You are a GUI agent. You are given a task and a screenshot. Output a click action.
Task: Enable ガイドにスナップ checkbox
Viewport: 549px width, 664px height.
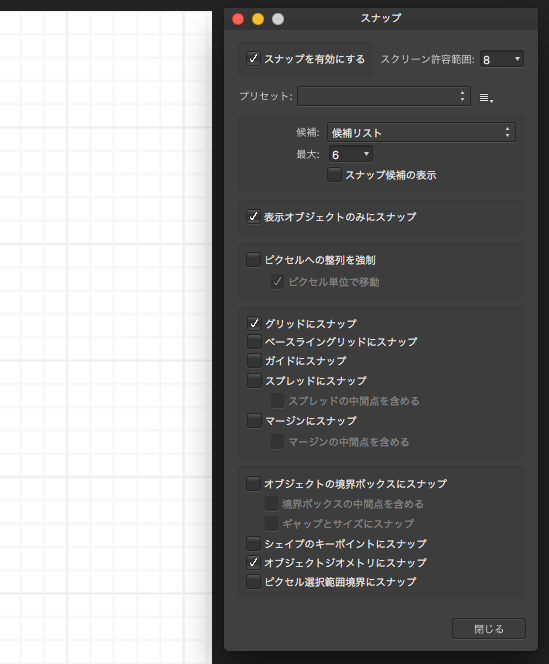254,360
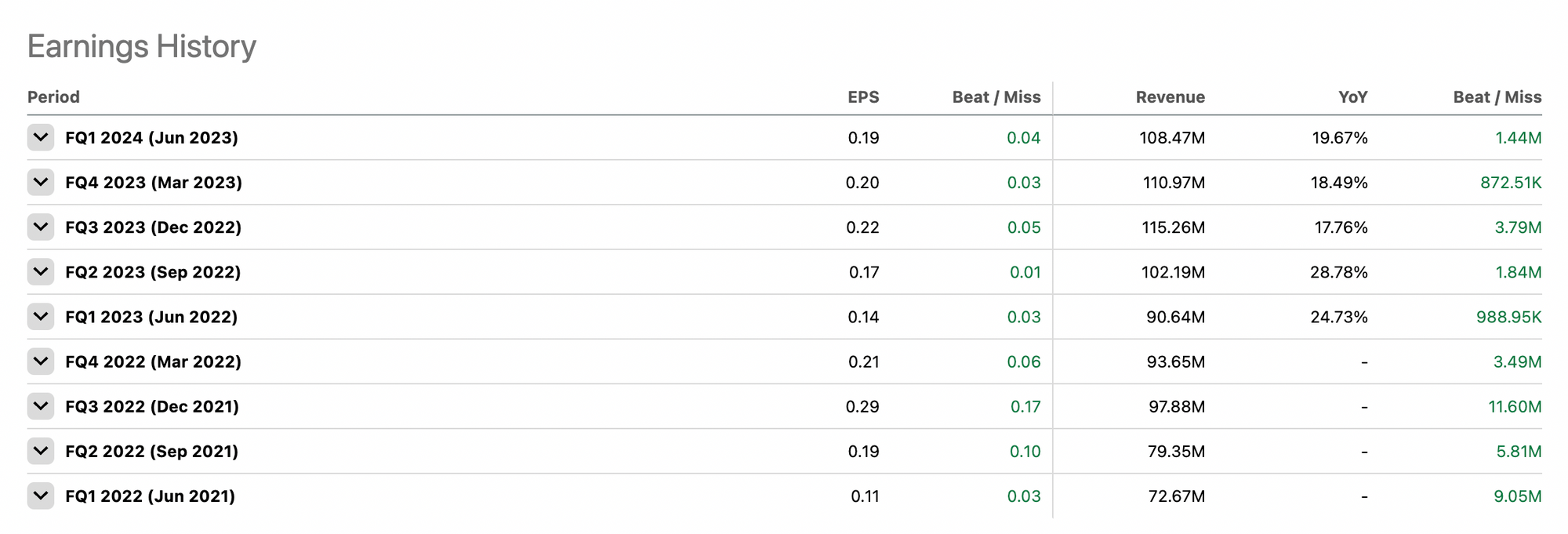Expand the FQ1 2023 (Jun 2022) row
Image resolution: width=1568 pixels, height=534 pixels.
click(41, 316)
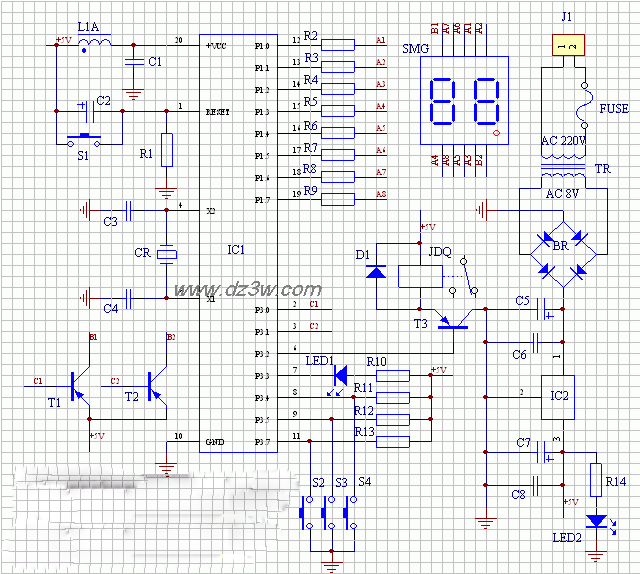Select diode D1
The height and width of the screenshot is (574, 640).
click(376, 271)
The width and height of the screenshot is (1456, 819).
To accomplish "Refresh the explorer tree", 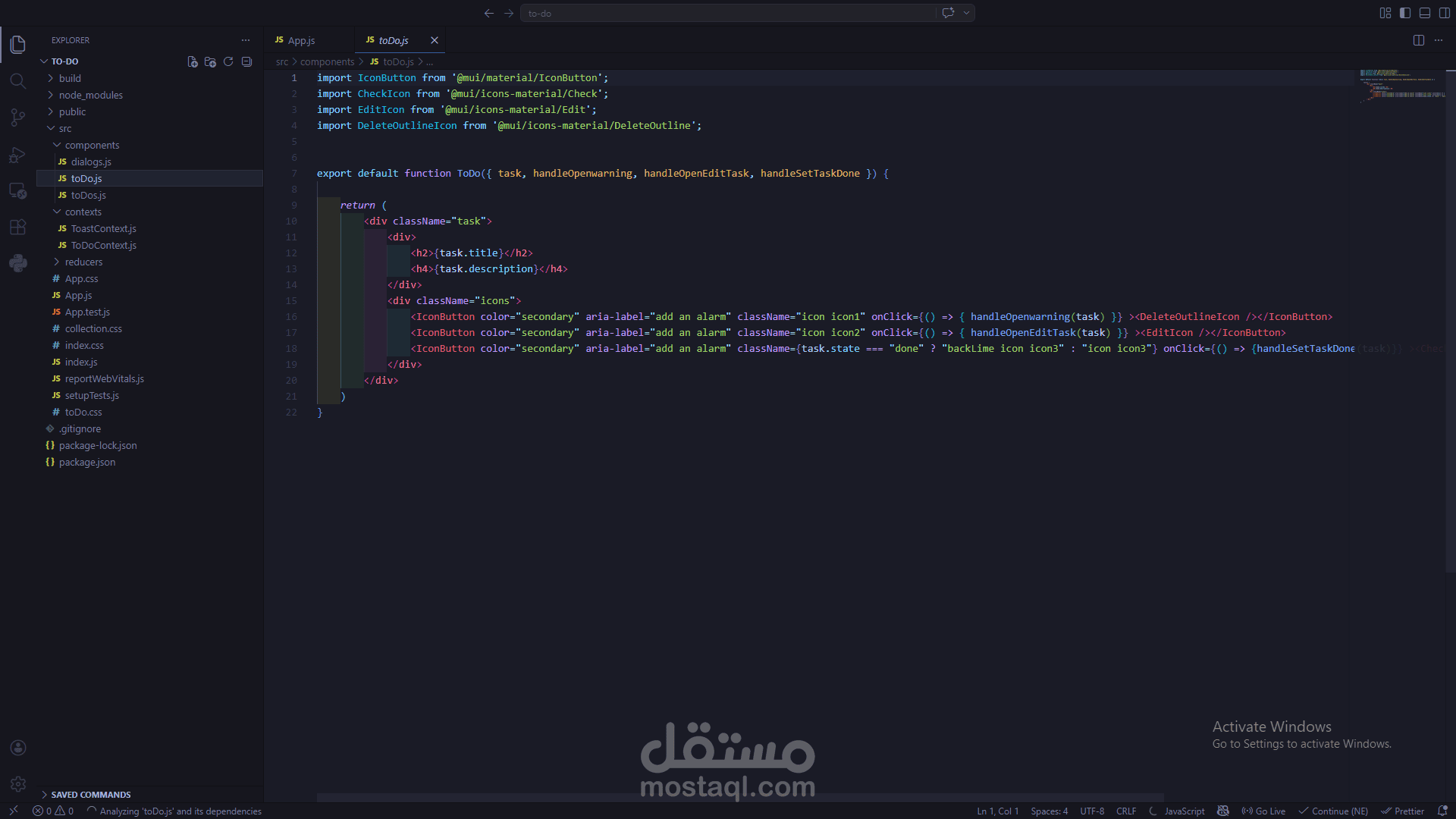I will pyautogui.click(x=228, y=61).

...

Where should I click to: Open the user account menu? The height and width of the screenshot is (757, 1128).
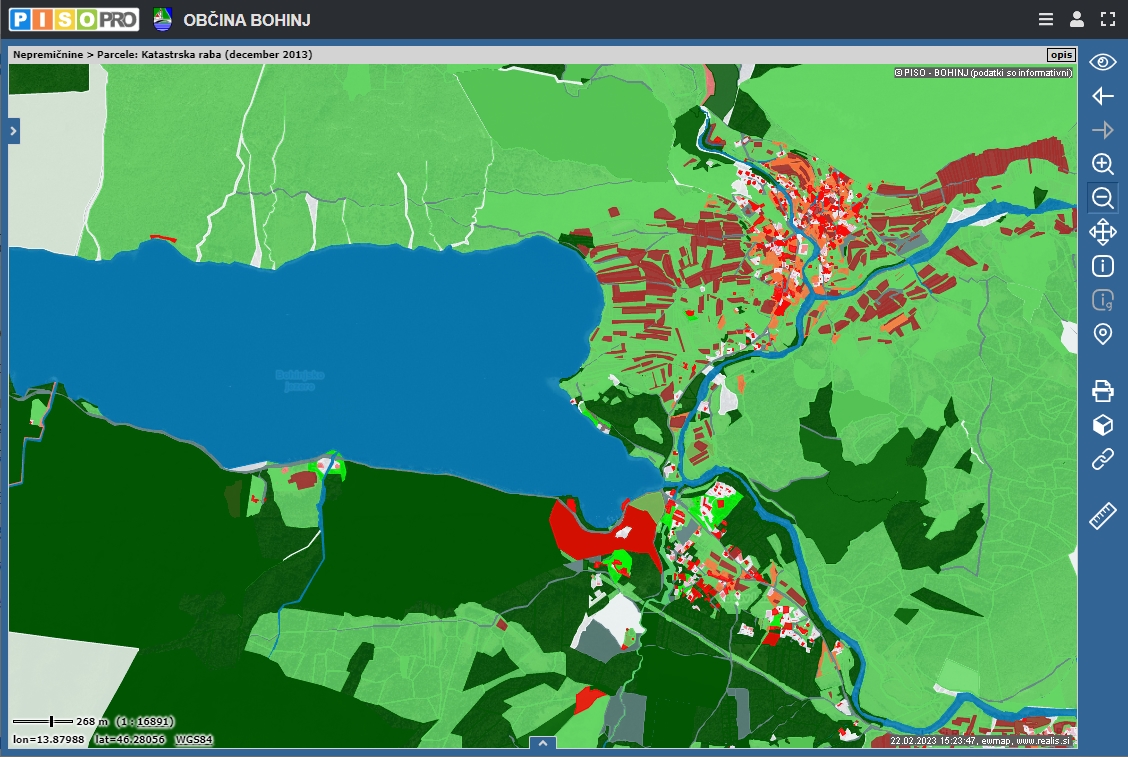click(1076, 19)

§ **WHAT TO DO**
From the line holding "You are a GUI" to the line holding "Task: Enable ガイドにスナップ checkbox", inclusive, restate each line above exactly as written.

§ **ANSWER SPACE**
You are a GUI agent. You are given a task and a screenshot. Output a click action.
Task: Enable ガイドにスナップ checkbox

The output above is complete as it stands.